Fragment dokumentu:
Roadbook - Delta Vancouver
Gęste puszcze, dzikie piękno wybrzeży, lśniąca metropolia – przemierzając południowo-zachodnią Kanadę, podróżujemy przez różne światy.
Zdecydowanie godnym polecenia miejscem na objazdową wycieczkę jest wyspa Vancouver oraz znajdująca się tam trasa Pacific Marine Circle Route. „Na turystów czekają tutaj dziewicze krajobrazy, puste i kręte drogi, a dodatkowo przepiękna stolica prowincji”. Jeszcze przed rozpoczęciem naszej podróży poradziliśmy się Garth Webber Atkins. Dla prezeski Porsche Club of America, Section Vancouver Island, trasa jest spełnieniem marzeniem: pętla w harmonijny sposób łączy nowoczesną metropolię, puste drogi wzdłuż wybrzeży oraz dzikie puszcze.
Termin „wyspa” sprawia jednak mylne wrażenie: wyspa Vancouver ma szerokość 100 km i długość 450 km, więc jest nieco większa niż Belgia. Na naszej trasie mamy dwie przeprawy promowe po 1,5 godziny każda. Plan jest następujący: na południe od Vancouver przeprawiamy się promem Tsawwassen – Victoria (Swartz Bay), podziwiamy spektakularną przyrodę na południowo-zachodnim krańcu wyspy i przez Nanaimo wracamy promem na północ milionowego miasta, do Horseshoe Bay. Punktem startowym naszej wyprawy jest miasto Delta, które swoją nazwę zawdzięcza ujściu rzeki Fraser. W okolicy odbieramy nasze Porsche Macan w kanadyjskiej wersji mocy, klasycznie białe z czarnymi akcentami. To samochód idealny do naszych celów: przestronny, ale jednocześnie wystarczająco kompaktowy na wąskie drogi – i odpowiedni na sporadyczne wycieczki po drogach żwirowych czy momentami po plaży.

Materiał:
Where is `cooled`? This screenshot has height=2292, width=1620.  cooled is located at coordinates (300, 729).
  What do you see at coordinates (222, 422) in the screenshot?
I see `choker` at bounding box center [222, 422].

Do wykonania:
1: Zwróć fragment tekstu o podróży po wyspie Vancouver od słów „Roadbook - Delta” aż do słów „oraz dzikie puszcze.” włącznie, bez zmian.
2: Sprawdź, czy stwierdzenia (a), (b) i (c) są zgodne z tekstem o podróży po wyspie Vancouver. Przy każdym odpowiedz „tak” lub „nie” i przytocz rozstrzygające słowa tekstu: (a) wyspa Vancouver jest nieco większa niż Belgia; (b) każda przeprawa promowa na trasie trwa dwie godziny; (c) odebrane Porsche Macan ma kolor czerwony.
3: Napisz dalszą część tekstu o podróży Porsche Macan po wyspie Vancouver, zaczynając od zdania następującego po ostatnim zdaniu fragmentu.

Odpowiedzi do zadań:
1:
Roadbook - Delta Vancouver
Gęste puszcze, dzikie piękno wybrzeży, lśniąca metropolia – przemierzając południowo-zachodnią Kanadę, podróżujemy przez różne światy.
Zdecydowanie godnym polecenia miejscem na objazdową wycieczkę jest wyspa Vancouver oraz znajdująca się tam trasa Pacific Marine Circle Route. „Na turystów czekają tutaj dziewicze krajobrazy, puste i kręte drogi, a dodatkowo przepiękna stolica prowincji”. Jeszcze przed rozpoczęciem naszej podróży poradziliśmy się Garth Webber Atkins. Dla prezeski Porsche Club of America, Section Vancouver Island, trasa jest spełnieniem marzeniem: pętla w harmonijny sposób łączy nowoczesną metropolię, puste drogi wzdłuż wybrzeży oraz dzikie puszcze.

2:
(a) Tak: „wyspa Vancouver ma szerokość 100 km i długość 450 km, więc jest nieco większa niż Belgia”.
(b) Nie: „Na naszej trasie mamy dwie przeprawy promowe po 1,5 godziny każda”.
(c) Nie: „klasycznie białe z czarnymi akcentami”.

3:
Zanim wjedziemy na pokład promu, zaplanowaliśmy mały wypad do Steveston Village. Kierujemy się zatem naszym SUV-em na południowy zachód sąsiadującego z Deltą Richmond. Kiedy zwiedzamy port rybacki oraz okolice liczącego 220 tys. mieszkańców miasta, wieje orzeźwiający wiatr. Spotykamy jubilerkę Sashę Shkolnik, która przed laty wyemigrowała z Ukrainy przez Niemcy do Kolumbii Brytyjskiej. „Tutaj panuje naturalna i swobodna atmosfera”, mówi o swoim nowym życiu. „Ryby sprzedaje się prosto z łodzi, a obok wielu restauracji powstały również butiki”. 54-latka znalazła tutaj swoje miejsce na ziemi.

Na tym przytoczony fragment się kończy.